THE WORST BEVERAGE I HAVE EVER TASTED!
THE WORST BEVERAGE I HAVE EVER TASTED!
My last post was about the greatest drink on the planet. Now it is time for me to tell the tale of the worst beverage that could ever exist. This is a post about Chili Beer.
This bottle of Satan's piss is brought to you by folks in Cave Creek, AZ. For some reason unknown to me, these assholes up North in the state decided to take a perfectly good beer and ruin it by adding a jalapeño. What the hell? That's just wrong. So how did I manage to drink this vile concoction of evil? Well, it's a bit of a story really.
As you can see on the lists below, for a while now I've wanted to have a cook off with all of my friends. The idea is simple. Each of us cooks something and brings it to a gathering for us all to get together and eat. You'd think this would've happened much sooner, but much like everything amongst my friends, good ideas seem to be kept at bay with heavy amounts of laziness. I of course am very lazy and am guilty of doing such a thing many times in the past. Imagine my surprise of course when on Thursday of this week, on the spur of a moment my friends decide to finally pull it off. I should've known nothing like this could've been planned, it just had to happen. Thank God it did finally happen, although I curse the name of the lord just for the Chili Beer. More on that as the story continues.

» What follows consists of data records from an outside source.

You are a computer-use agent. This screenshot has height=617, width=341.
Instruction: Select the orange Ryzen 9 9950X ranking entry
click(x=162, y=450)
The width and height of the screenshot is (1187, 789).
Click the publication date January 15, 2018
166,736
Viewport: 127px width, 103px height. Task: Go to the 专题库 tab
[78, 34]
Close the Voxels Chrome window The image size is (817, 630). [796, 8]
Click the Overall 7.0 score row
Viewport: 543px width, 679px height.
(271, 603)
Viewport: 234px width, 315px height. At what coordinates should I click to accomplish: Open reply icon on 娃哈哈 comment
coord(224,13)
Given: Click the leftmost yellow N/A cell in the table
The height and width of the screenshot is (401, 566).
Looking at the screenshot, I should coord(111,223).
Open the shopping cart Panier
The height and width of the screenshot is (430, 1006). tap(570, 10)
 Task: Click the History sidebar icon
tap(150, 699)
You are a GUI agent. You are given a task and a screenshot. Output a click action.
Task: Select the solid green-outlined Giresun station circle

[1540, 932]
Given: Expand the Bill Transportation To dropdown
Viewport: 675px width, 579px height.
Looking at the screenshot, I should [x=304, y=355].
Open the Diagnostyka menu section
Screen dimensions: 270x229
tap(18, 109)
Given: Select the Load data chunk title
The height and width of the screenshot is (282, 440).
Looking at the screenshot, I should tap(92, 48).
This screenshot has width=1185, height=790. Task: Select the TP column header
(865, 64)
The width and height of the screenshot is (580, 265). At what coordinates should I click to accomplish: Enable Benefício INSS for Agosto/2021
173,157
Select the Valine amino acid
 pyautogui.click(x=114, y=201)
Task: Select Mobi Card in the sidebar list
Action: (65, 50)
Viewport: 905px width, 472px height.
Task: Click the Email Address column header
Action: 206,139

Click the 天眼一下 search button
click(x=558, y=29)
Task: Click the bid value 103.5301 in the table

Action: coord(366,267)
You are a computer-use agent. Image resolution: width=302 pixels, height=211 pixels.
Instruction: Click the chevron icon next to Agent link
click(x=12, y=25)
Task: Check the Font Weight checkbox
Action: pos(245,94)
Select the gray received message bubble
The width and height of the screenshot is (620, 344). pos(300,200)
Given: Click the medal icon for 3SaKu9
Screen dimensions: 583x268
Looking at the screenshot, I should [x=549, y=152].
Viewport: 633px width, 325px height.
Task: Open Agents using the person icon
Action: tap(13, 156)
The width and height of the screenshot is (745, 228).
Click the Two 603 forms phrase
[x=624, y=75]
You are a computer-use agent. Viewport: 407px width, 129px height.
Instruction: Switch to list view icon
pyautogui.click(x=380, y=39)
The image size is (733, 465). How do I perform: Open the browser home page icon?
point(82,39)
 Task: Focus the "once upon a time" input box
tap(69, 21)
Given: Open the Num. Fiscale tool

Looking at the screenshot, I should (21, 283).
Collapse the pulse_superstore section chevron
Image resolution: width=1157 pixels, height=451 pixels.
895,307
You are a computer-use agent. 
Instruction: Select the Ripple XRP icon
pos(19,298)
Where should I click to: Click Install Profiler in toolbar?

I brought to the table some falafel, basmati rice, and home baked dill rye bread perfect for dipping into soup. It was all a big hit with everyone who tried it, and I couldn't have been happier. The other dishes I enjoyed the most was John's stir fry of tofu+asparagas, and Brian's kick ass broccoli+cheese soup that was enhanced with the power of Bud Light. If anything it would be awesome if cook offs like these became the regular activity for Thursday evenings. While the cooking died down, everyone left for the living room. It was there John decided to bring... it. He brought the horror of horrors into the room.
The bottle of beer was part of a box set of beers commemorating "Beers of America." It was a gift given to Nick from Ben. Of course Nick doesn't really drink beer, so he let everyone else take a stab at it. John walks in with a bottle of Chili Beer in hand. With a "Dude! YOU GOTTA TRY THIS!" look on his face, he looked towards me. I was amazed at the digusting vision before my eyes. Jalapeño floating in a bottle of beer, reminding me of when Damon Wayans would play his bum character on Living Color in which he carried around a clear jar of yellow liquid with a pickle inside to simulate a floating turd. Being a man, and being a fool, I had to try this beer. John handed me the bottle, and I took a healthy swig of this vile potion. It had the texture of a beer, but it tasted like Jalapeño and burned like one too. That shit ain't right man.
I didn't gag, I didn't puke, but man did my face ever contort at the mere taste of that awful liquid. Never in my life have I tasted something so foul. Of course this beer was passed around to everyone. You weren't a real man unless you tried "the beer." I'm still amazed that Brian tried it, since he is the man who started to sweat after eating one piece of Freschetta 4 cheese pizza. He lived, toughed it out, and made it through. I was really proud of him.
And that my friends, is the story of the worst beverage I have ever tasted.